The National Women’s Council expresses its full sympathies and solidarity with Ashling’s family and all who knew and loved her, and our thoughts are with them as they face the most difficult weeks and months ahead.

It is critical that the current conversations we are having around men’s violence against women continue, and that they become a watershed moment to end gender-based violence. As vigils took place in almost every town and village across Ireland to mourn Ashling and to remember the 244 women who have died violently in Ireland since Women’s Aid records began in 1996, women across Ireland have been sharing their stories of abuse and harassment, and how they curtail their lives so that they feel safer. Ultimately, we know there is no behaviour change women can make that will keep them safe from men’s violence. So, we need to talk about what we can do.

At the highest level, we have already witnessed an important change, with An Taoiseach announcing this week that we will have one government department with responsibility for ending gender-based violence. NWC warmly welcomes the decision to have one lead department for tackling gender-based violence and we look forward to working with Minister for Justice Helen McEntee TD to end men’s violence against women. Our current fragmented system and disjointed supports create a real barrier for women experiencing violence and abuse to report and seek help. This integrated approach to tackle men’s violence against women will see one government department having overall responsibility and will provide greater accountability for tackling gender-based violence and delivering the supports women desperately need.

The Government is preparing its new National Strategy for Domestic Sexual and Gender-based Violence to be launched in 2022. This is the moment for ambition and leadership to tackle gender-based violence seriously. It is absolutely crucial that we provide greater resources for women who experience gender-based violence and for our frontline services. Alongside this, we need to make it easier for women to report domestic and sexual violence. In practice, that means a system of wrap-around supports from the moment women come forward to seek support and disclose abuse. We know from the numbers of women who contact the frontline services that both domestic and sexual violence is happening to a much greater degree than what is in any official records. If we are serious about tackling violence against women, then we need reliable and accurate data on gender-based violence to fully understand its nature, prevalence, and extent.

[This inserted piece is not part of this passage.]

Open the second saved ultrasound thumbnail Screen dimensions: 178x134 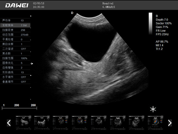pos(42,123)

Ultimately, it is important that we focus our conversations on prevention, on creating a zero-tolerance culture towards misogyny and sexism that permeates our society and creates the context in which gender-based violence occurs. This means, for example, changing our curriculum to include compulsory programmes at primary and secondary level that all schools must teach, it means bringing these programmes into our sporting institutions and youth services and transforming our third-level institutions to adopt a zero-tolerance approach. It means policy change in our education system to ensure the casual sexism that girls and women experience is unacceptable. It means stronger legislation towards street harassment, and stronger enforcement toward harassment in the workplace.

Right now, from government, we need ambition, and we need leadership, and long-term thinking. We need to ensure women are safe in our homes and in our communities and that we no longer have to limit our lives for fear of male violence. Now is the moment we must create a society where violence against women is unacceptable and abhorrent to all of us.